S.P.Q.R.: 2,000 and a Half Years Ago (S.P.Q.R. - 2000 e ½ anni fa) is a 1994 Italian comedy film directed by Carlo Vanzina and starring Christian De Sica, Massimo Boldi and Leslie Nielsen.

==Plot==
Rome, 71 BC. The corrupt senator Cesare Atticus is on holiday at the seaside with his lover Ottavia, secretly from his wife Cornelia. He is summoned back to Rome by the leader of his party, Senator Lucio Cinico. Along the way on the Appian Way, Atticus collides with the carriage of the magistrate Antonio Servilio, who has just moved to Rome from Mediolanum, and they have a heated argument. Shortly after, Servilio discovers that the apartment he has rented, even under the table, is owned by Atticus himself. The two clash again a few days later in the stands of the Colosseum during the Republic Cup match between Roma and Mediolanum, a circumstance that increases the hatred between them.
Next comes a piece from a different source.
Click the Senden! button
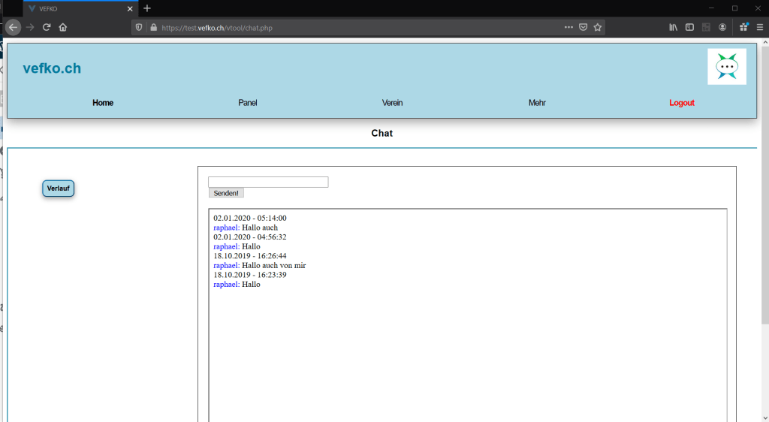The height and width of the screenshot is (422, 769). 226,193
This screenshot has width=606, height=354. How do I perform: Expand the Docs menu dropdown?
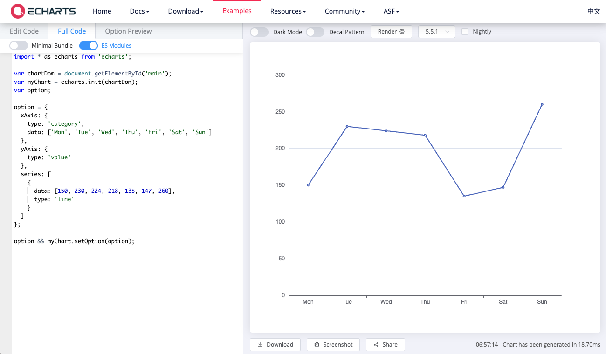pos(139,11)
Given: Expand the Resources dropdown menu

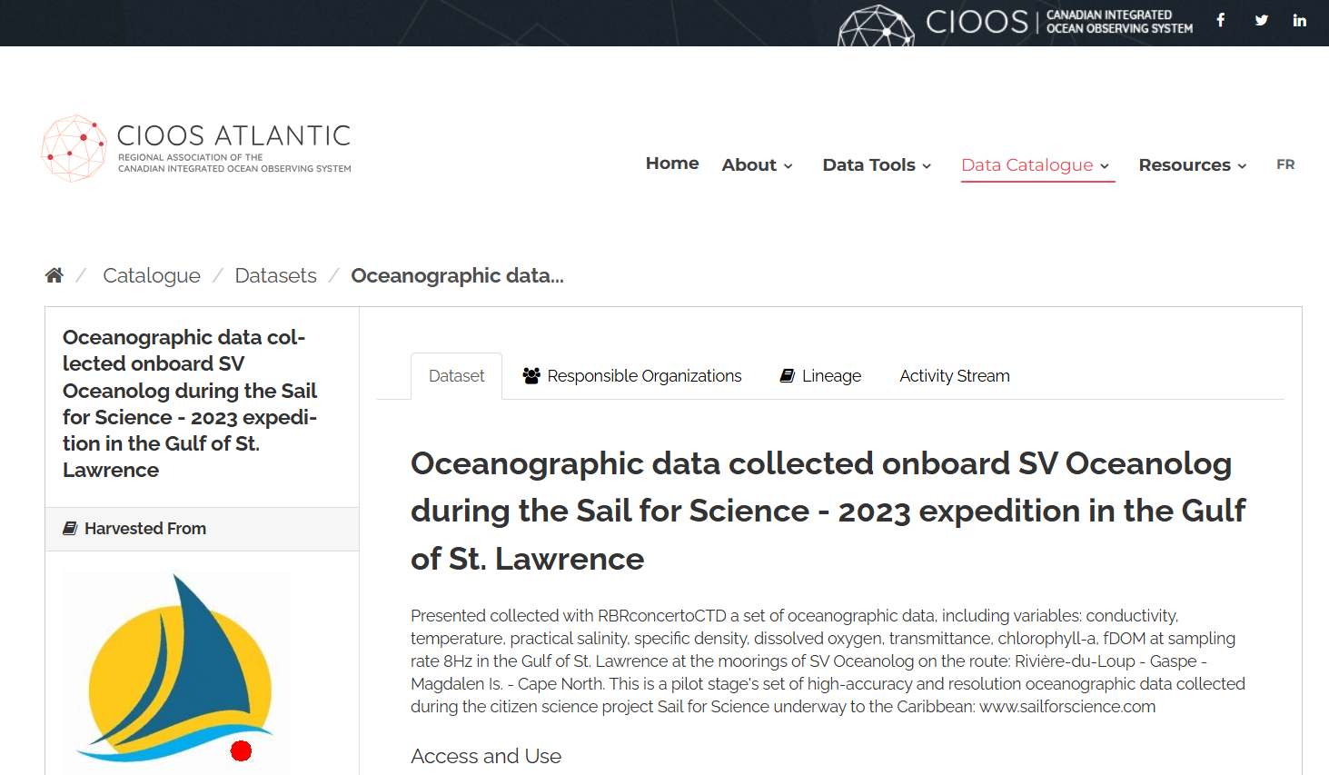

Meanwhile, tired of Ottavia's demands, Atticus dismisses his lover and replaces her with the Egyptian model Iside, to whom he also gives the house previously occupied by Ottavia. In retaliation, Ottavia tells Servilio about some illegal activities of Atticus that could get him into trouble. Servilio shows up at Atticus' house with a warrant, putting him against the wall. Atticus tries in every way, but unsuccessfully, to bribe the judge, even resorting to using the fact that something is developing between their children (who are classmates). Servilio does not back down and also forbids his daughter Claudia from seeing Atticus' son Alessio ever again.

To avoid jail time, Atticus turns to Senator Cinico, who advises him to discredit Servilio. Thus, after reaching an agreement with a brothel owner, he hires the prostitute Poppea to seduce Servilio. Servilio accepts the dinner invitation at Poppea's house, believing her to be a noble widow, unaware that he is actually entering a brothel where he is caught red-handed by Atticus and the Procurator. After apologizing to Atticus, the Procurator sends Servilio to the island of Filicudi, in Sicily.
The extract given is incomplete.